L’État, grand gagnant de la loi Egalim ?
« Le grand gagnant de cette loi, c’est l’État, qui a bénéficié des recettes supplémentaires de la TVA », argue la sénatrice centriste Anne Catherine Loisier, lors du bilan de la loi Egalim présenté le 5 novembre par les sénateurs du groupe de suivi de la loi Egalim. « Compte tenu de l’inflation déclenchée sur les produits alimentaires » par le relèvement de 10 % du seuil de revente à perte et l’encadrement des promotions, « l’État a empoché des recettes supplémentaires de TVA », assure les sénateurs.

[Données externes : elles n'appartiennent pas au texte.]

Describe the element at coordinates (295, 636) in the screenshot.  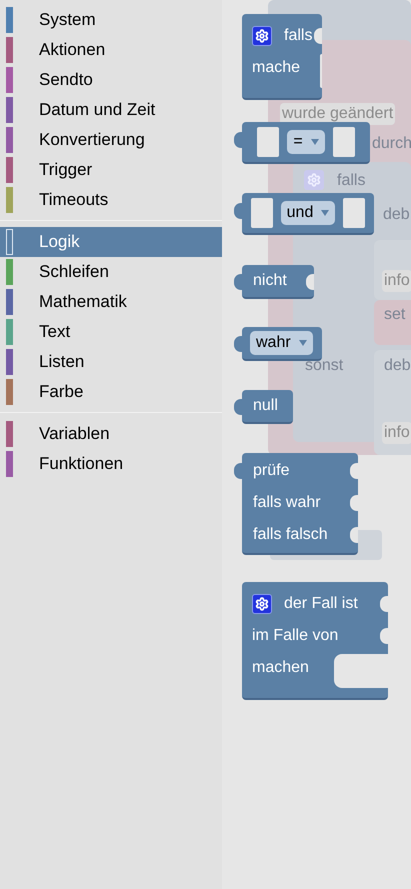
I see `block-label: im Falle von` at that location.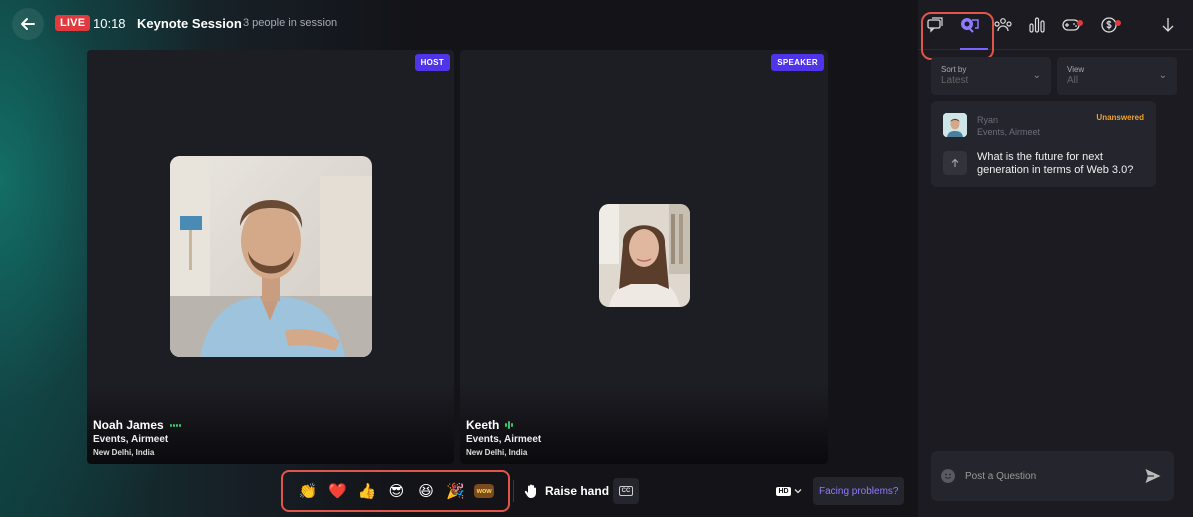 The image size is (1193, 517). What do you see at coordinates (497, 452) in the screenshot?
I see `speaker-location: New Delhi, India` at bounding box center [497, 452].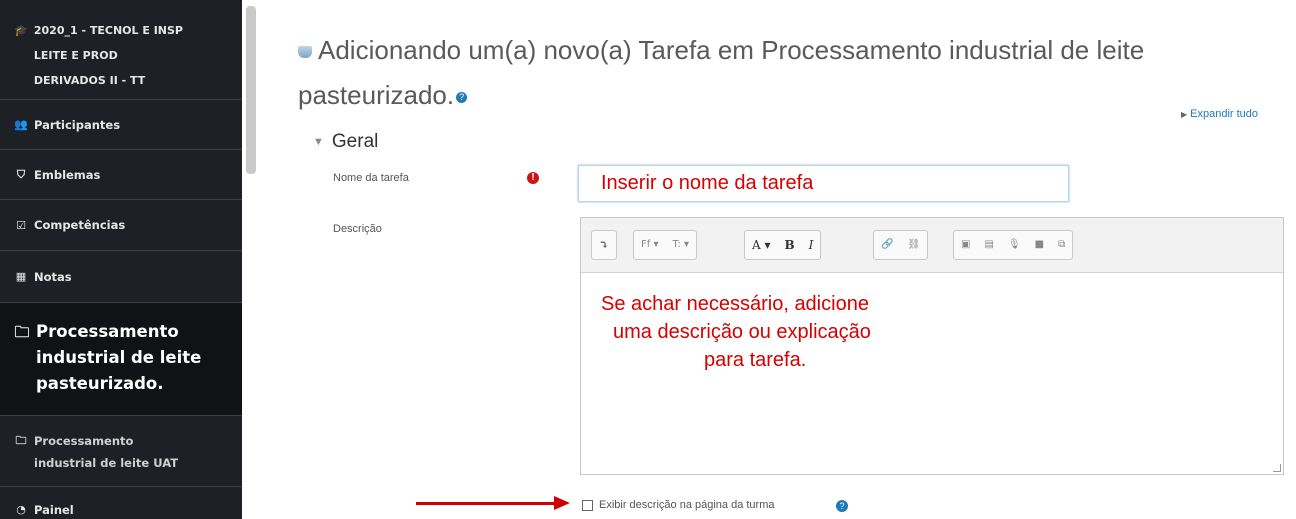 The width and height of the screenshot is (1296, 519). What do you see at coordinates (790, 245) in the screenshot?
I see `bold-button: B` at bounding box center [790, 245].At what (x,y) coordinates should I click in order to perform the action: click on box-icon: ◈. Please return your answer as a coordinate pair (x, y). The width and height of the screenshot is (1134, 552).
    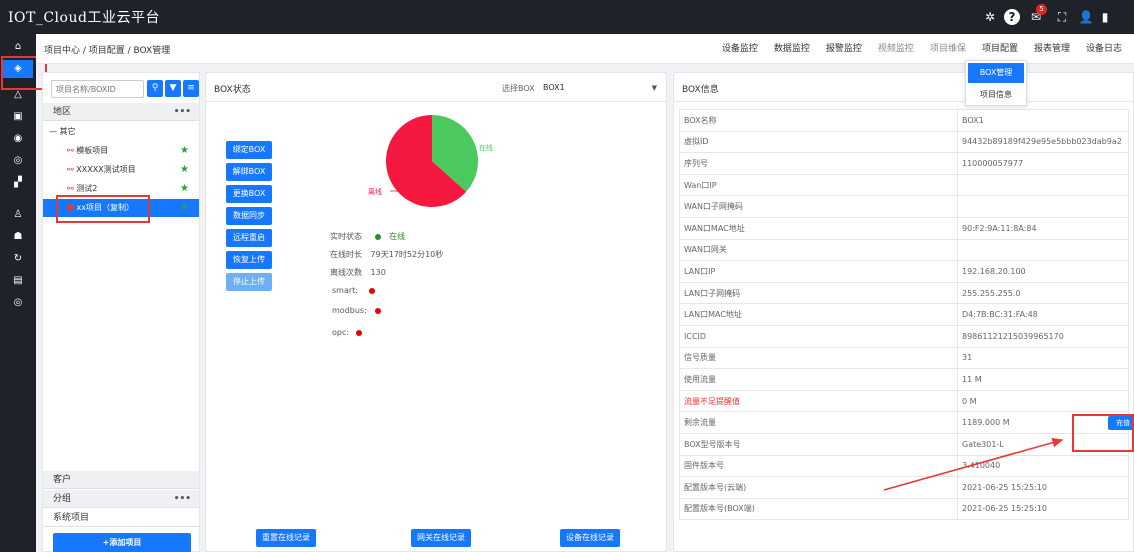
    Looking at the image, I should click on (18, 69).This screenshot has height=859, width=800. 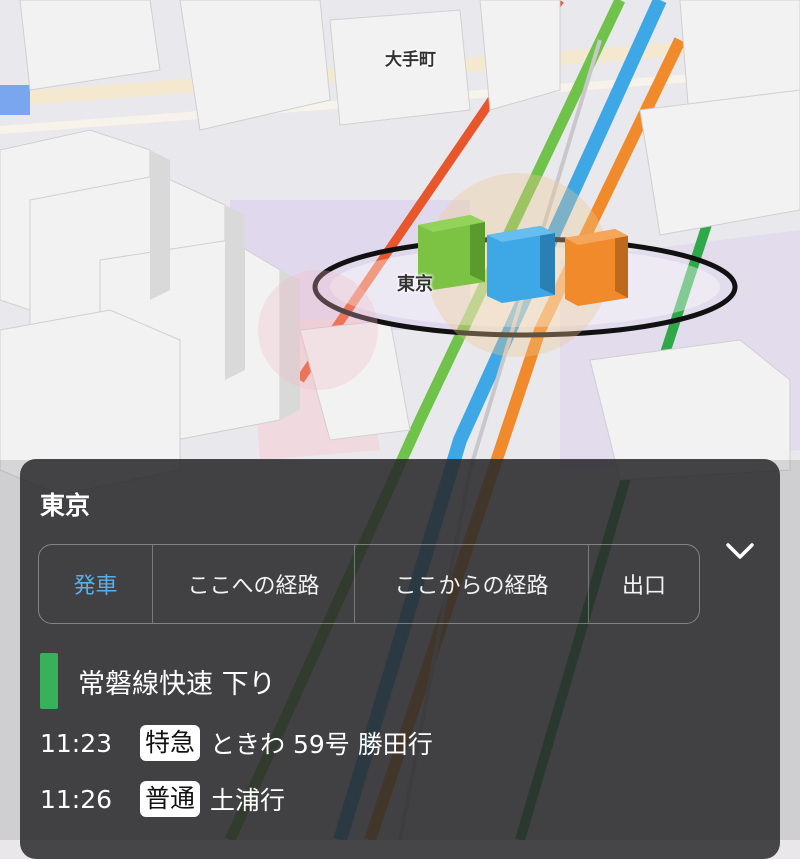 What do you see at coordinates (66, 506) in the screenshot?
I see `station-title: 東京` at bounding box center [66, 506].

PPL Egalim : la FNSEA contre, les coops pour, les PME en veulent davantage
Suite à l’annonce, la veille, du dépôt d’une proposition de loi « modifiant à la marge » la loi Egalim, les positions divergent dans le secteur. La FNSEA considère, dans un communiqué du 6 novembre, que « le temps de la modification de la loi Egalim n’est pas encore venu, au risque de l’affaiblir et d’envoyer un très mauvais signal à tous les acteurs ». À l’inverse, Coop de France embrasse l’ensemble des mesures proposées par les sénateurs. Dans un communiqué, les coopératives approuvent la « démarche de bon sens, qui converge fortement avec les alertes et positions initialement formulées ». La Feef (fédération des fournisseurs PME) qui avait déjà alerté sur les effets collatéraux de la loi Egalim, estime que « le Sénat confirme que les PME sont les grandes victimes de la loi ». Elle demande toutefois d’aller « plus loin » en supprimant l’encadrement en volume des promotions de tous les produits alimentaires.